Many cyber operations teams are surprised that as outside counsel, I fret about ransomware. They ask questions like: Why would counsel care that our systems are locked in place? And, why would we need to give notice to consumers or employees in a ransomware event?
The reason is because data breach statutes do not distinguish based on the types of cyber events, and I am often left trying to piece together whether notice is legally required based on scant evidence of what may or may not have left the network. Not only that, but additional liability can arise depending on the industry. As a lawyer, my job is to navigate and mitigate those risks on behalf of the client. Here's what I've learned:
1. What happens in the first few hours after discovering ransomware is mission critical to my legal analysis. When the call comes to me, the first question I always ask is: Have we preserved the logs? Whether there is a log aggregator in place or not, it is incredibly important to begin pulling log information from every location so that it can be analyzed for malicious traffic. This traffic analysis — whether data left the network — is critical to the legal analysis determining whether or not the company must give notice to consumers, employees, or regulators.
If personal identifying information left the system, the company is obligated under a myriad of state statutes to give notice to affected individuals. That notice clock is 72 hours to make certain notifications in Europe under the General Data Protection Regulation. The definition of personal identifying information varies wildly based on the state or regulation affected. As counsel, my first questions center on whether data left the network. If it did, my next questions in the next few hours begin revolving around how we piece together what data left or whether data was accessed on the network. But the first step is making certain we have the evidence in place to make that legal analysis. Without logs, I am left with circumstantial evidence — a fancy legal phrase meaning inferences — to make the call as to whether notice must be given. It's not ideal and requires a lot of legal experience to get to a defensible conclusion.
2. Do we negotiate with the cyber terrorists? Even with a backup, sometimes the event is so catastrophic that the timeline to restore from backup is not ideal. Or maybe you learn that the backup that you thought was being made was not actually being made. In a ransomware event, inevitably the conversation will shift to consideration of engaging with the attackers and potentially paying a ransom. I have found as outside cyber counsel that you should never say never to any scenario, although to date I have not paid a ransom. But having a bitcoin wallet prepared in the event you needed to pay a ransom is always a good idea. At least then you are not wasting precious days waiting on the KYC (know your customer) analysis in order to fund the wallet and make a payment.

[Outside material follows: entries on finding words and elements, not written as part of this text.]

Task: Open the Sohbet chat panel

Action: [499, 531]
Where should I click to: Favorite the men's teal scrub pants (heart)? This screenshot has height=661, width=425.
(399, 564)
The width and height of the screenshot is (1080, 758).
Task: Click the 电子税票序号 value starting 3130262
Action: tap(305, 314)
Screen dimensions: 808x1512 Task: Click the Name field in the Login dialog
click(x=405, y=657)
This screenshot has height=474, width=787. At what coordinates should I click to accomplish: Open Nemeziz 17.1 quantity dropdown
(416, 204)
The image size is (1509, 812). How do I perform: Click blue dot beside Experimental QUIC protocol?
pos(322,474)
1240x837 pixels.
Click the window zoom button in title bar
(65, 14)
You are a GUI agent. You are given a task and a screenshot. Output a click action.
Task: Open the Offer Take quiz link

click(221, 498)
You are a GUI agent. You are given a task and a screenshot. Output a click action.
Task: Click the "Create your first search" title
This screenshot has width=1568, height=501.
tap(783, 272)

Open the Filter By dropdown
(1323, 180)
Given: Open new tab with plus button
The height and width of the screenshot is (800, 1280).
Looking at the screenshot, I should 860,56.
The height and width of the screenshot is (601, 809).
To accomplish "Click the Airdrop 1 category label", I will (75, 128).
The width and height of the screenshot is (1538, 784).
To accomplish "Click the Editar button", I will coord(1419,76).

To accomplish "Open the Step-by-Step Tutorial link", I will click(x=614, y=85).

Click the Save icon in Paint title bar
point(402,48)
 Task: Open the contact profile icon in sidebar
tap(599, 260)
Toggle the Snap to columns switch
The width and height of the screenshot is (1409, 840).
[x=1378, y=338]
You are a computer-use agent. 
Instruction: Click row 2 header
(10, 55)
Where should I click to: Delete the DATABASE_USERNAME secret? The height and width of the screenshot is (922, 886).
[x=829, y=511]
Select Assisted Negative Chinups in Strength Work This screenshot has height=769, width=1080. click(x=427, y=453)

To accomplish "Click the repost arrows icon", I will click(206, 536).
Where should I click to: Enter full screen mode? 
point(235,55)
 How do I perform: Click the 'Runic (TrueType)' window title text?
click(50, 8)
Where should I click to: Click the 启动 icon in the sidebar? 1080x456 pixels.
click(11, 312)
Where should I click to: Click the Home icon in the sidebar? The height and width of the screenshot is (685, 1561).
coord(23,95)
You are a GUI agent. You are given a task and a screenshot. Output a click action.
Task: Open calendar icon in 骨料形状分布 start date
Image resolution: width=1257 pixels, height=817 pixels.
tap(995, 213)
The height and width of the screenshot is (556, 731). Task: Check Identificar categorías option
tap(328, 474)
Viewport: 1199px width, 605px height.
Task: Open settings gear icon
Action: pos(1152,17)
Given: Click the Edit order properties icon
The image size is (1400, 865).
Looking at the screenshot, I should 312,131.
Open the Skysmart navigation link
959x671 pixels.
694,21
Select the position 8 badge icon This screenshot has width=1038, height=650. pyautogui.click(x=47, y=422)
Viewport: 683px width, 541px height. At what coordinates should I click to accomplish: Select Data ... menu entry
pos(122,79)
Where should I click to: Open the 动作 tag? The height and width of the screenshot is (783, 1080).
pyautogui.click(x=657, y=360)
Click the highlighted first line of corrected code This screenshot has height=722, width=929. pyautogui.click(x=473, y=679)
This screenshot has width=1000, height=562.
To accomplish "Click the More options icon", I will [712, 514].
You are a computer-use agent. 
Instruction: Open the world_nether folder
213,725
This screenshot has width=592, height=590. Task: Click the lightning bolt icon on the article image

Based on my experience, law enforcement will not encourage or discourage engagement with cybercriminals. That is a question left to the company or municipality alone. Also, the ransoms are getting larger — not 3 Bitcoin, but 30. With a discount offered for speedy payment, even criminals are suffering in a global pandemic and ensuing economic crisis. Whatever the case, engagement with cybercriminals needs to be done delicately and with counsel's involvement.
3. Be ready to work with law enforcement and to know whom to engage. I've had the pleasure of engaging with a number of federal agencies, federal investigators, and state investigators. In some cases, based on your industry, you may not get the choice as to whether you engage with law enforcement or not. In others, that's a call you should let your outside counsel make. Even in ransomware events, it can be beneficial to work with law enforcement, but you need to know which entity to call. Placing a call to your local FBI field office can be beneficial — but directly engaging with the FBI cybercrimes unit can expedite your getting in touch with the FBI office in charge of fielding ransomware inquiries based on that variant. I recently worked on the first case of the Pysa in the United States as outside counsel. Knowing the rules of engagement with law enforcement and who to reach out to can help you find out whether there are known decryption tools in place for that particular variant.
Like any cyber event, with ransomware, your incident response team's first call should be to outside counsel. As counsel, our job is to help bring order to the chaos but mostly to work through the legal liabilities and risks associated with the cyber event.